Andrew Walmsley on digital: The year of consumer empowerment

As we career headlong into 2007, pausing only to put on a little weight over Christmas, it is often difficult to find the time to step back from the day-to-day pressures of work to look beyond this week's sales figures and next week's reports to the themes likely to dominate the coming year.

Fret no more: here are my top-three digital trends for the marketing world in 2007 - the areas in which I expect to see significant growth - for you to cut out, keep, or perhaps use as emergency wrapping paper.

Apple might have sued its evangelists, but most marketers view the trend toward consumer-generated advertising as a big opportunity. From ads that allow users to personalise the content before sending it on, such as the emailable trailer on weddingcrashersmovie.com, to encouraging users to create ads from scratch - see current.tv, where firms place advertising briefs for consumers to fulfil - it is becoming clear that this is the beginning of a new world for advertisers. Some will see its significance simply as the chance to save on production budgets, but there is a bigger game being played.

Becoming part of the conversation between consumers is infinitely more powerful than handing down information via traditional advertising. It encourages and facilitates consumers to become a part of the process, rather than being dumb recipients of the message from on high - and that is of huge potential value to brands. Check out converse.com for dozens of short films made by brand fans to see what I mean.

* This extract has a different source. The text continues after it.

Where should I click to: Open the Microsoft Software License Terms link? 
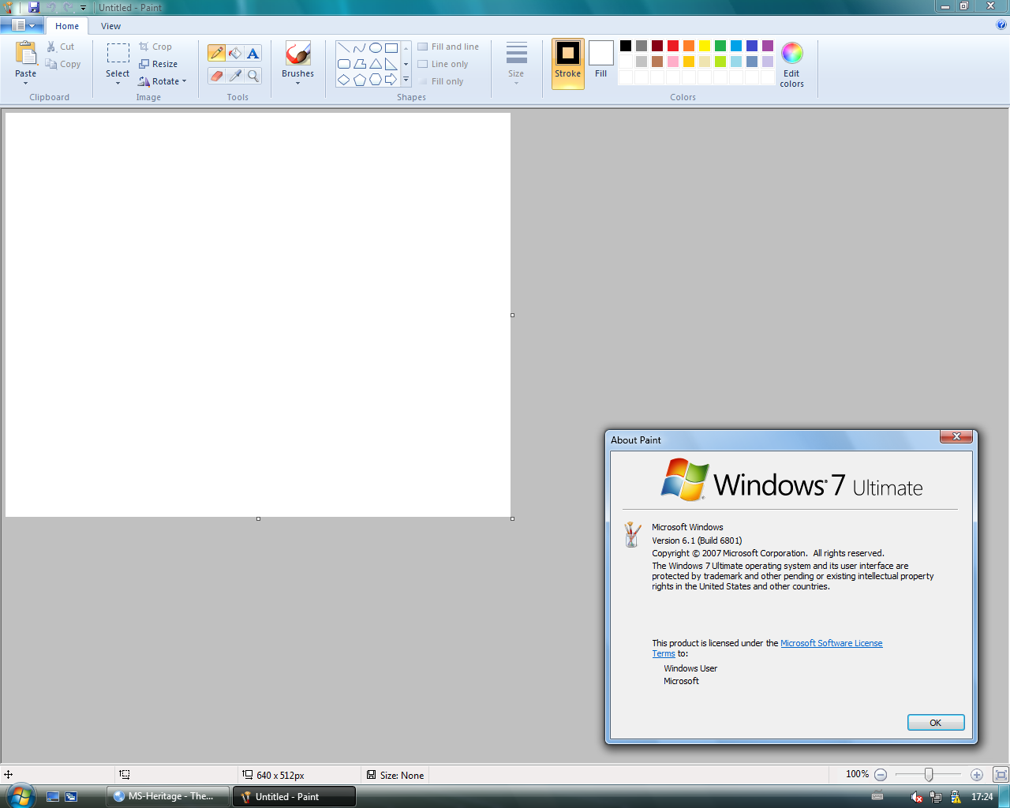[x=831, y=643]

A similar trend is for the web to build a role as a customer insight mechanism for new product development, encouraging consumers to help create better products. Although it started with the open source movement, which saw thousands of individuals co-operating over the web to produce software, it is a trend that conventional manufactured goods companies are signing up to. Lafraise.com lets customers design their own T-shirts and vote for others, Jones Soda (jones soda.com) encourages consumers to design custom labels for its bottles, and vocalpoint.com is Procter & Gamble's ongoing mums' feedback site, with focus groups, surveys and discussions providing a stream of consumer input on NPD.

From using message boards to glean feedback on products, to websites that allow consumers to design and buy their own bespoke versions of products, such as Lego Factory, companies are inviting customers in, and gaining a competitive edge by doing so.

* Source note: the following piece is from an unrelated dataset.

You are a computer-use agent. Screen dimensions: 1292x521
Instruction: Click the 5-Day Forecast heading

Another key development will be the increasing power conferred on the consumer by the internet, which is leading to a future where there is nowhere to hide for bad products. Consumers now have a voice, and they are using it. From the much-written-about Kryptonite bike lock saga, to Wal-Mart's fake blog 'flogs', marketers are discovering that they cannot pull the wool over consumers' eyes any more, either with poorly performing products or disingenuous promotions. The latest example is ipodsdirty secret.com - a video showing what happened when a consumer discovered his iPod battery only lasted 18 months, and was then unreplaceable.

Often when people talk about marketing, they mean 'promotion'. And when they talk about the internet as a marketing medium, they make the same mistake. McCarthy's four P's framework set out what he saw as the four key variables in crafting a marketing strategy back in the 60s - price, promotion, product and place - and we are seeing the internet affect every one of them.

The past 10 years have seen massive growth in the internet delivering on the promotion 'P', and that growth is not going to let up. The interesting development in 2007 will be the accelerating exploitation of the web for the other three.

- Andrew Walmsley is co-founder of i-level

30 SECONDS ON ... CURRENT.TV

- Current.tv is an independent US cable and satellite TV channel. Viewer-created content accounts for about one-third of its programming.

- The channel airs short pieces about people, current affairs and trends in short segments it calls pods.

- Anyone can upload a video to the channel's website. The current.tv online community then votes for the pieces that should be shown on TV.

- The site includes a step-by-step training section to show new users how to make a video for broadcast, including tips on everything from equipment to editing.

- It also shows viewer-created ads - 'V-CAMs' - for sponsor brands. Those that make it to air earn $1000, and can bring in $5000-$50,000 for the creator if the sponsor wants to air the spot elsewhere.